A forte economia da Indonésia também ajudou. Prevê-se que o seu PIB cresça 5% em 2023, ultrapassando o crescimento de 4,7% previsto para a Ásia, sem incluir o Japão. A rupia indonésia é a moeda com melhor desempenho da região este ano, depois de o banco central ter elevado os custos dos empréstimos para o máximo em quatro anos.
“Isso proporciona confiança aos participantes do mercado de capitais, tanto nacionais como internacionais, para fazerem parte da jornada de crescimento”, afirma Sunil Khaitan, chefe de mercados de capitais para o Sudeste Asiático no Bank of America Corp. A Indonésia também está a beneficiar da procura de alternativas de investimento para além da China, que luta para reanimar a sua economia.
Ainda assim, o mercado indonésio de IPO enfrenta desafios. Os negócios tendem a ser relativamente pequenos. Quase 92% das 66 cotações deste ano angariaram menos de 100 milhões de dólares, um valor que dificilmente será registado no radar dos grandes investidores institucionais.
A negociação também é limitada. Os reguladores exigem que apenas 7,5% de uma listagem esteja disponível ao público para negociação. Este pequeno “free float” pode tornar as ações voláteis e pouco atraentes para os investidores. Singapura, por outro lado, exige 10%; Índia, 25% dentro de três anos após listagem; Hong Kong, 25% para empresas mais pequenas e 15% para aquelas cujos valores de mercado são inferiores a US$ 10 mil milhões de Hong Kong (1,3 mil milhões de dólares). “A Indonésia tende a ser muito menos líquida do que alguns outros mercados”, afirma Khaitan, do Bank of America.
Alguns banqueiros observam que a actividade de angariação de fundos poderá abrandar à medida que a Indonésia se prepara para as eleições gerais em Fevereiro. Embora os intervenientes locais e estrangeiros esperem que as políticas favoráveis ao mercado continuem em vigor, algumas empresas já suspenderam os seus planos de IPO. Eles incluem a PT Pertamina Hulu Energi, uma unidade da empresa estatal de energia Pertamina que se esperava que fosse um dos maiores IPOs da Indonésia este ano. A listagem de uma participação de 10% foi projetada para arrecadar pelo menos US$ 2,5 bilhões.

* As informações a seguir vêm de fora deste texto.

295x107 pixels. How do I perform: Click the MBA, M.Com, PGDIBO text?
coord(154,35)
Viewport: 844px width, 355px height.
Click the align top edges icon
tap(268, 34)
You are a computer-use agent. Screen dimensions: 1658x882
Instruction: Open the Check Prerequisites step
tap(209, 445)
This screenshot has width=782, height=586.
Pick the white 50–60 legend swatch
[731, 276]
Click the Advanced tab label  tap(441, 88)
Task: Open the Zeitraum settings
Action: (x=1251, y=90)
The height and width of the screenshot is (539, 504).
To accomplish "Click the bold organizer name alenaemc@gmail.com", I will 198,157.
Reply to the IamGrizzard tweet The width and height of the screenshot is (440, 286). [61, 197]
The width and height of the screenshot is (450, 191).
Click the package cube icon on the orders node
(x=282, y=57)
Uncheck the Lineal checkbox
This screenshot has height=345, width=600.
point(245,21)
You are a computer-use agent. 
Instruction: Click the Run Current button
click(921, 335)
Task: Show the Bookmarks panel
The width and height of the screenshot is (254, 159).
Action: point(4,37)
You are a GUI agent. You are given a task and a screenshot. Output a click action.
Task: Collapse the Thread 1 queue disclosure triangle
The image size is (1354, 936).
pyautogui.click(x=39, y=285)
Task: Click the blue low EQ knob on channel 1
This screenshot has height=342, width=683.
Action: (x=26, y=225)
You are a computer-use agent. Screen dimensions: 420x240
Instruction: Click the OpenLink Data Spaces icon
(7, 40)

Da mesma forma, a empresa agrícola PalmCo adiou uma oferta para o segundo trimestre do próximo ano para dar à sua empresa-mãe mais tempo para finalizar a integração de quatro subsidiárias. A empresa planejou inicialmente arrecadar até US$ 666 milhões até o final do ano. “Teríamos de esperar pelo menos até ao primeiro trimestre de 2024, se não até ao segundo trimestre, para ver o pipeline a recuperar novamente”, afirma Anthonius Sehonamin, diretor-gerente e chefe do banco empresarial integrado do Citi Indonesia.
Globalmente, há sinais que sugerem que as vendas de acções da Indonésia estão a ganhar aceitação fora do país. Eles estão atraindo o interesse da Masdar, a principal empresa de energias renováveis dos Emirados Árabes Unidos, de fundos soberanos regionais e de investidores internacionais.
“Não consigo pensar em melhor momento para ser um banqueiro de investimento na Indonésia”, diz Ranju Parambi, chefe de serviços bancários globais para a Indonésia no Grupo UBS, o gestor principal conjunto em quatro negócios que levantaram um total de cerca de US$ 2 bilhões neste ano. ano. “A trajetória é muito clara. Está para cima.”